From the line with "Where should I click to: Select" to the line with "Task: Select the PRIN_S1 expression row", retype every line exactly, including those two, and leave out the rest of the data below.

[Collected data]
BEGIN

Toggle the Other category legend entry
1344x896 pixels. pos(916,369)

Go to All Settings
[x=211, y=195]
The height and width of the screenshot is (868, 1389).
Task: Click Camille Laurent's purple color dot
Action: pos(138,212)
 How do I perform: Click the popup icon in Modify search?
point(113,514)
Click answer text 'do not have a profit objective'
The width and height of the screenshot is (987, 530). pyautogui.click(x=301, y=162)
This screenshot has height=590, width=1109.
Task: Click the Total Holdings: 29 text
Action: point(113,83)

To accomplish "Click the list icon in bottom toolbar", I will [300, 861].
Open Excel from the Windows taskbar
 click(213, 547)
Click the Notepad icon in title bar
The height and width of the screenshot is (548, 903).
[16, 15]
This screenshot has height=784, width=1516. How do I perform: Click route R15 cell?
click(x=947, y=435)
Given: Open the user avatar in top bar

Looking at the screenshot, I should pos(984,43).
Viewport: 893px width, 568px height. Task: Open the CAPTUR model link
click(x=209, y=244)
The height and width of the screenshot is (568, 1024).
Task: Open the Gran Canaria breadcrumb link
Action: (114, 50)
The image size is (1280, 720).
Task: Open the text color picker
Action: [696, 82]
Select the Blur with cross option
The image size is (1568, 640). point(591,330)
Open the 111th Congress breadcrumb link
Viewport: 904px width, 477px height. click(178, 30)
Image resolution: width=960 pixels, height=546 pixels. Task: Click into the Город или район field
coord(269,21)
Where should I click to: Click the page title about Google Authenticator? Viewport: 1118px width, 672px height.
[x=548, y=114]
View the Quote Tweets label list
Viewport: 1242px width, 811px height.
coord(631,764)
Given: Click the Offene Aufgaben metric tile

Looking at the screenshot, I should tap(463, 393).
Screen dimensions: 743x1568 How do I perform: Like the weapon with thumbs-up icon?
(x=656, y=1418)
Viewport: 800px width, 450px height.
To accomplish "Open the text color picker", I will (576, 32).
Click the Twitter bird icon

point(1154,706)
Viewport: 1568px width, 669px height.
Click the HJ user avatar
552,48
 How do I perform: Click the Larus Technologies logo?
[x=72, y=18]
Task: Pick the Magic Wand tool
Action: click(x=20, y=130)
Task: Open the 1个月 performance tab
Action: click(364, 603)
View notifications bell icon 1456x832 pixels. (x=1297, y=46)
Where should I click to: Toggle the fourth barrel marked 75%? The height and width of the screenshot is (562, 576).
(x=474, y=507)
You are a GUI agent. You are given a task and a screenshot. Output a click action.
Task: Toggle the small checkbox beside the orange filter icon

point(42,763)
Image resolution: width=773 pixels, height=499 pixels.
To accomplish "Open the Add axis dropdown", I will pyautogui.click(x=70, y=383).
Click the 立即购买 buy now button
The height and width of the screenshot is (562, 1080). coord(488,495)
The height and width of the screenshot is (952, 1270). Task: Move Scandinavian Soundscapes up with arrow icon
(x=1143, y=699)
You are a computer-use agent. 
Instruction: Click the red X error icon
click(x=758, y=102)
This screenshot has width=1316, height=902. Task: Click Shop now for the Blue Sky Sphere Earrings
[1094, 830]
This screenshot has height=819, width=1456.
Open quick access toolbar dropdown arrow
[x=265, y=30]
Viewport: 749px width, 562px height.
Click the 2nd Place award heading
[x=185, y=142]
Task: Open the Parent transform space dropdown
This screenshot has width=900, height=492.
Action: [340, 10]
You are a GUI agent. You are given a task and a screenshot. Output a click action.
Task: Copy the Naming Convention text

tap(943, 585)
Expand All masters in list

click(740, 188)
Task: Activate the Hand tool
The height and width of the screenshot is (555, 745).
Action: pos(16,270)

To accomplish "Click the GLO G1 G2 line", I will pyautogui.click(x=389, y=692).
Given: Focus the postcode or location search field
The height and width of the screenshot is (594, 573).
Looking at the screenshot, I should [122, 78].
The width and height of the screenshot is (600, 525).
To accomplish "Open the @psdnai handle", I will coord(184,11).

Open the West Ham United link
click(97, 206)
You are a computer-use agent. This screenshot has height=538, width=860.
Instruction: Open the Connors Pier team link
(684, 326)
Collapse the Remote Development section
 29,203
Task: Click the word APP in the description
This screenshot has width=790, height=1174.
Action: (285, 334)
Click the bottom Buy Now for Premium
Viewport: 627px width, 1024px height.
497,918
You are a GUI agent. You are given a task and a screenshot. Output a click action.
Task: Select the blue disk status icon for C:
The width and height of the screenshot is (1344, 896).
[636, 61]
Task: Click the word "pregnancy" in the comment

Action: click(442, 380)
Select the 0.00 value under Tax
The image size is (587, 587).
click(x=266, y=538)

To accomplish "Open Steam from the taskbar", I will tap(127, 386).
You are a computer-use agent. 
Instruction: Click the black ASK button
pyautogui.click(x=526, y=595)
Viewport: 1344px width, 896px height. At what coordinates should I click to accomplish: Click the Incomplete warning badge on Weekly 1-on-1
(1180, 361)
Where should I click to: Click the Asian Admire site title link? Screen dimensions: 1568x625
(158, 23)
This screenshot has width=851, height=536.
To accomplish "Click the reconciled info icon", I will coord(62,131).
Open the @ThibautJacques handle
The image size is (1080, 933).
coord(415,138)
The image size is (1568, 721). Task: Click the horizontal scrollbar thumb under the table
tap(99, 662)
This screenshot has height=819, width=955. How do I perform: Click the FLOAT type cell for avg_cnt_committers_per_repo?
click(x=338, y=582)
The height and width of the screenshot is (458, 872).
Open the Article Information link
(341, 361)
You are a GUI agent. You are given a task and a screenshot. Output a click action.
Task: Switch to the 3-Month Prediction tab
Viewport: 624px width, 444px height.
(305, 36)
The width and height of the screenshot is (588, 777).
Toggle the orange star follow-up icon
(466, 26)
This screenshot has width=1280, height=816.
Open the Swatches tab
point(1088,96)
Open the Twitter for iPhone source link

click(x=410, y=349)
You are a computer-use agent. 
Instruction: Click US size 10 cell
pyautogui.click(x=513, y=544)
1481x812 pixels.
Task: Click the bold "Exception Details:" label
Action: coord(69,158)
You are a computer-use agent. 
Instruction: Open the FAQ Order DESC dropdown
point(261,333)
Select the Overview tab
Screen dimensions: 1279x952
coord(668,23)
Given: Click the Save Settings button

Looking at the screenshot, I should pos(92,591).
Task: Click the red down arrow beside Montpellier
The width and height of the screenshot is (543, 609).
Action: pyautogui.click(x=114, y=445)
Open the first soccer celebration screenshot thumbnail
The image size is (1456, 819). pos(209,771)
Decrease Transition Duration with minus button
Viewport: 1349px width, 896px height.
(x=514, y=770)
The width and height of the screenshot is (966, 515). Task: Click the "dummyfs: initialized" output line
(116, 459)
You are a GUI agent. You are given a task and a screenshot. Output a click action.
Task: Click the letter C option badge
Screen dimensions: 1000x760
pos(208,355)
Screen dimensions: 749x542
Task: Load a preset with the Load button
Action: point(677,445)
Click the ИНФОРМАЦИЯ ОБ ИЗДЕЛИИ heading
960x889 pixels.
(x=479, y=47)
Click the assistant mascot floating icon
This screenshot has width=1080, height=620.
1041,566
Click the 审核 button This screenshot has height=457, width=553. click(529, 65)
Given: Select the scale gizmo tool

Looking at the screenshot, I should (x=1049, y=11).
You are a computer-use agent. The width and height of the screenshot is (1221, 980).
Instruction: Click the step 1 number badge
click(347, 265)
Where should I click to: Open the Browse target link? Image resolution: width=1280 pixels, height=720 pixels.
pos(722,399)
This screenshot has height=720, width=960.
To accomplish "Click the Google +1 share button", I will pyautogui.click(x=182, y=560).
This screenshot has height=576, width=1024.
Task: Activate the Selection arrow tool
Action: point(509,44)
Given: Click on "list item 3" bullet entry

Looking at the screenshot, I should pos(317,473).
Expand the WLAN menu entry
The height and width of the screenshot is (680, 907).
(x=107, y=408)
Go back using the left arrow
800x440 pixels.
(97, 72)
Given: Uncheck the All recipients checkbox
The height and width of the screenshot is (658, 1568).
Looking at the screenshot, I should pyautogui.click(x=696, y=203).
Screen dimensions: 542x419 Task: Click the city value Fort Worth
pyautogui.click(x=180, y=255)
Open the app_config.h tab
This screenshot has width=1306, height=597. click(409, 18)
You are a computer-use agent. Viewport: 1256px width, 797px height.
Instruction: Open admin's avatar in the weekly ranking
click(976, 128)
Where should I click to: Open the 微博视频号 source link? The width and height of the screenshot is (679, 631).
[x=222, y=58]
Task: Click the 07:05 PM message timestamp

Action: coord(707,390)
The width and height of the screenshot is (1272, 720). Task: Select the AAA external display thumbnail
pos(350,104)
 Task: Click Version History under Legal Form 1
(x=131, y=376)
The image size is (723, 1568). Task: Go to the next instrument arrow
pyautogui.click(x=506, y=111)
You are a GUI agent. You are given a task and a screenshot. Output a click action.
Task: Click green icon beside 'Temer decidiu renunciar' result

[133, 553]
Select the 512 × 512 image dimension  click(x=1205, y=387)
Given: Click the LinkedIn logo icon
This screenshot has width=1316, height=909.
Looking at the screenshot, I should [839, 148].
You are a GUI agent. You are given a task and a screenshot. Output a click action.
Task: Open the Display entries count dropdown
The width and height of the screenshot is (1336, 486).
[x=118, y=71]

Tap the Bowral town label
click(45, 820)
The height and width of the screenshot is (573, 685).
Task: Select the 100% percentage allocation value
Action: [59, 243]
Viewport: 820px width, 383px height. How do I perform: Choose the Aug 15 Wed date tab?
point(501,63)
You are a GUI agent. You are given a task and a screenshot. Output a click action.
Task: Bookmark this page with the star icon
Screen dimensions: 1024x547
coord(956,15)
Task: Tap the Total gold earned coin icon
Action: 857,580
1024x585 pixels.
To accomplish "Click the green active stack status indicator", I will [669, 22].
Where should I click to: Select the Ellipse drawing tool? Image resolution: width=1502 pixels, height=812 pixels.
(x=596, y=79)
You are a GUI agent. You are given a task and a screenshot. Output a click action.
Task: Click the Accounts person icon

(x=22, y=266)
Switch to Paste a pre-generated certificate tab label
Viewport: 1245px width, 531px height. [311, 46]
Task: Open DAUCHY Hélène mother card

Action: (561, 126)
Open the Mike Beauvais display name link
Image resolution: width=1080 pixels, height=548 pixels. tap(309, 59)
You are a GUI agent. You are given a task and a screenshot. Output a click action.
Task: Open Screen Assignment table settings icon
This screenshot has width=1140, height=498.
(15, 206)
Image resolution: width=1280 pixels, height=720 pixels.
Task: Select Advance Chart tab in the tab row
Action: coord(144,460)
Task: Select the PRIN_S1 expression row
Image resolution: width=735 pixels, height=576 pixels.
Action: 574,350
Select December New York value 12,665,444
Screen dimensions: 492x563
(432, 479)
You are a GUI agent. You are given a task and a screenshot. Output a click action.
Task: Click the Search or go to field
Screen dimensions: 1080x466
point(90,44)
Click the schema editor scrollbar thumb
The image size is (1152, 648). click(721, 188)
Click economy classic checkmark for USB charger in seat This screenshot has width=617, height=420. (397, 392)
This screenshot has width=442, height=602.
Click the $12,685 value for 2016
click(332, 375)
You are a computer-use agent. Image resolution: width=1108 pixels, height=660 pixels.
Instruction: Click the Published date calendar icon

END

(Answer to this exercise)
Where should I click to: Select the Ellipse drawing tool? Image resolution: width=1502 pixels, height=812 pixels.
(x=596, y=79)
You are a GUI agent. You are given a task and a screenshot. Output a click action.
Task: Click the Accounts person icon

(x=22, y=266)
Switch to Paste a pre-generated certificate tab label
Viewport: 1245px width, 531px height. [311, 46]
Task: Open DAUCHY Hélène mother card

Action: (561, 126)
Open the Mike Beauvais display name link
Image resolution: width=1080 pixels, height=548 pixels. tap(309, 59)
You are a GUI agent. You are given a task and a screenshot. Output a click action.
Task: Open Screen Assignment table settings icon
This screenshot has width=1140, height=498.
(15, 206)
Image resolution: width=1280 pixels, height=720 pixels.
Task: Select Advance Chart tab in the tab row
Action: coord(144,460)
Task: Select the PRIN_S1 expression row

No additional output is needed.